(Beginning of Material for this exercise)
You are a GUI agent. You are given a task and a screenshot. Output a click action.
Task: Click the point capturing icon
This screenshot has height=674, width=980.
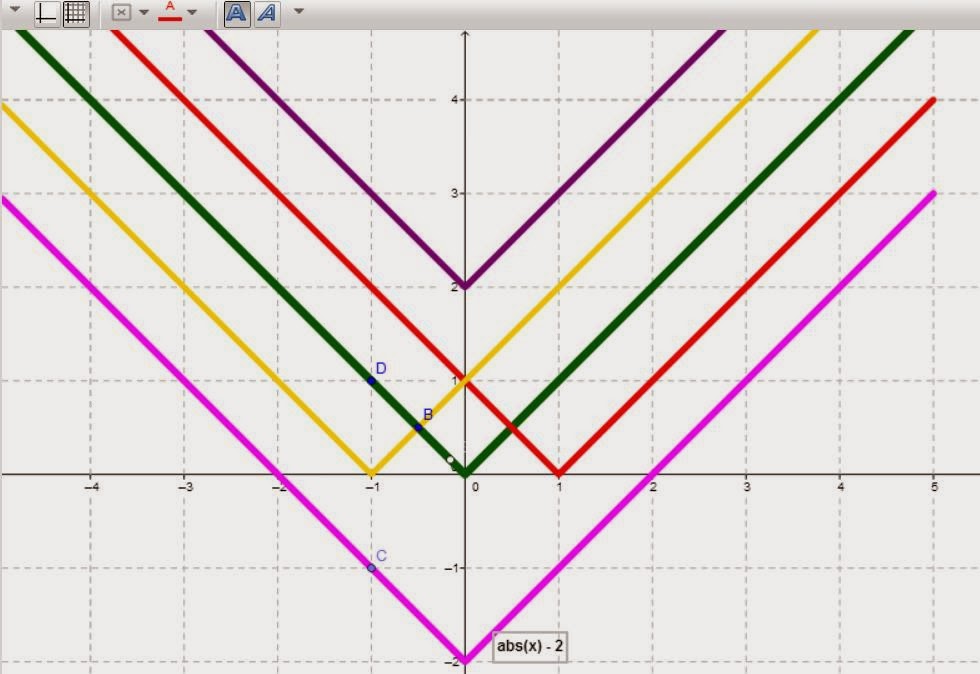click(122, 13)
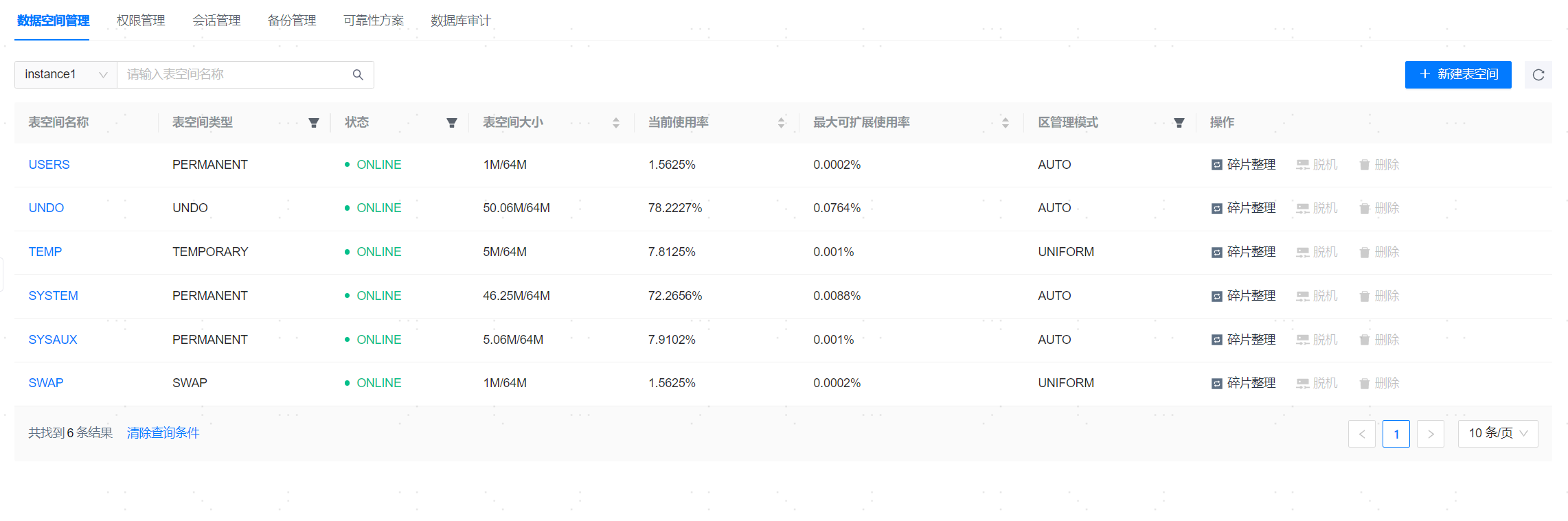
(End of Material for this exercise)
(Beginning of Material for this exercise)
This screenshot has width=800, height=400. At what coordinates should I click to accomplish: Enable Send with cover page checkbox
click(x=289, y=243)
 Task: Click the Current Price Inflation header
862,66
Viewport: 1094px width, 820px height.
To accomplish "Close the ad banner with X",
(End of Material for this exercise)
(Beginning of Material for this exercise)
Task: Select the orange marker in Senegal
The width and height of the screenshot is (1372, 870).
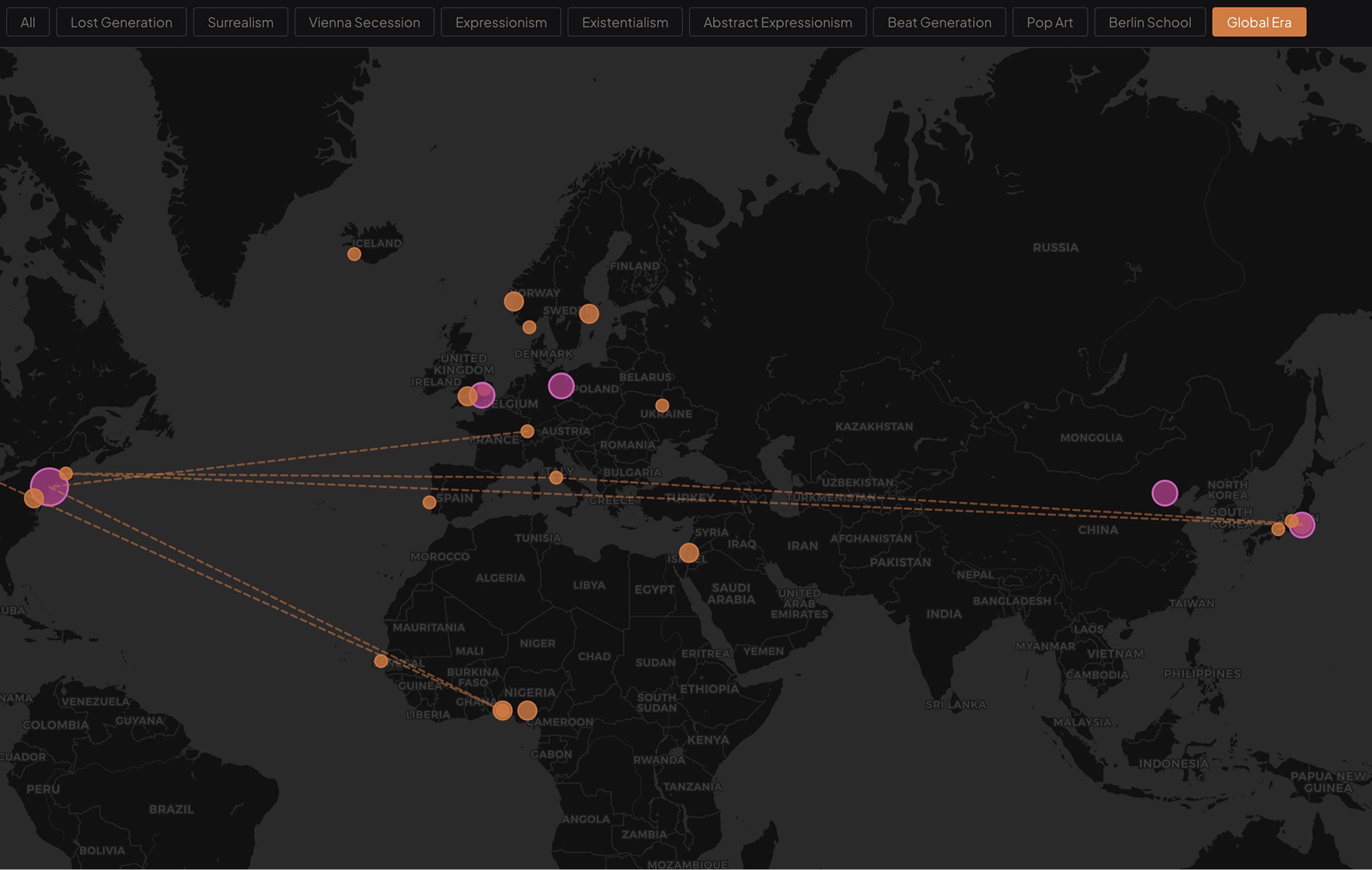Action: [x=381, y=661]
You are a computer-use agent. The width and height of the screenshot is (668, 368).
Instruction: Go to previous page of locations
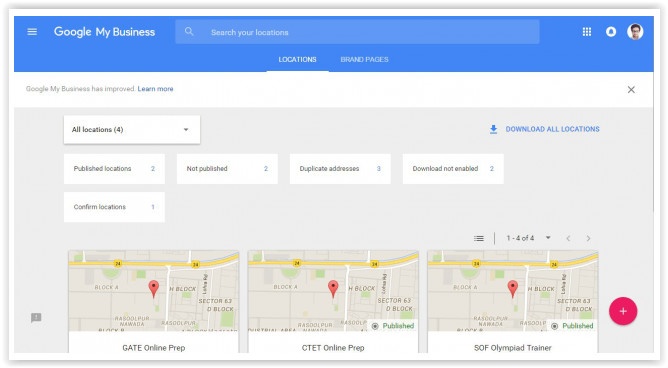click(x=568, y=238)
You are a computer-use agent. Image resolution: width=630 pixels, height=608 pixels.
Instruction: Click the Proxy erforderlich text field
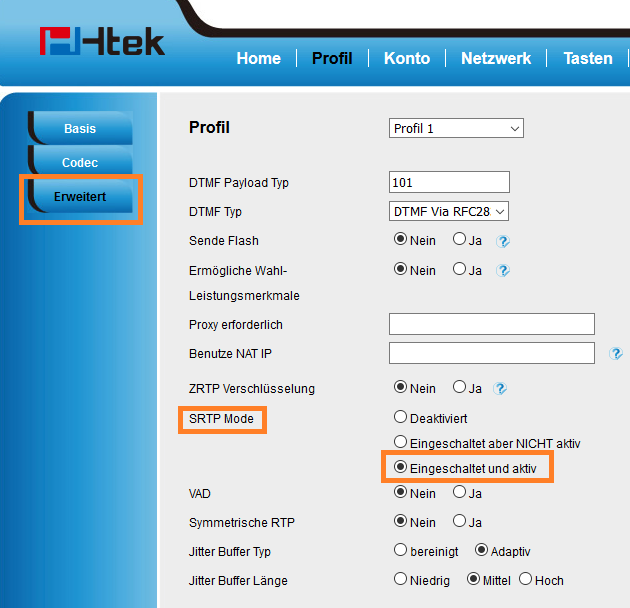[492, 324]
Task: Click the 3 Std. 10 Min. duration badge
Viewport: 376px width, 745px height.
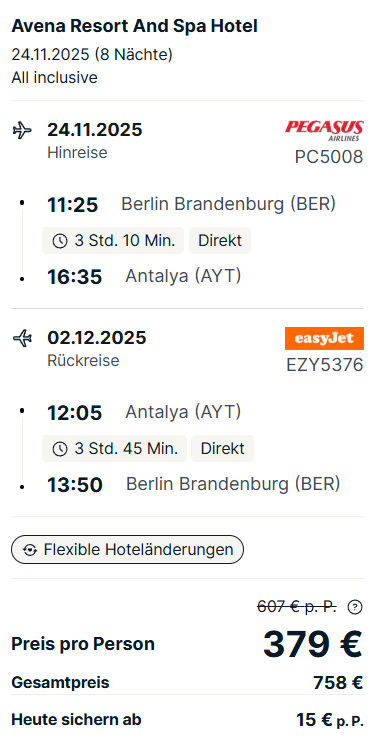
(End of Material for this exercise)
• Exercise: Pictures excluded, reproduce only the part above that opens with the line holding "You are a computer-use agent. Image" and closes with the line holding "Viewport: 376px width, 745px height.", exactly as written.

• Output for this exercise:
You are a computer-use agent. Image resolution: width=630 pixels, height=608 pixels.
Instruction: Click the Proxy erforderlich text field
[492, 324]
Task: Click the 3 Std. 10 Min. duration badge
Viewport: 376px width, 745px height.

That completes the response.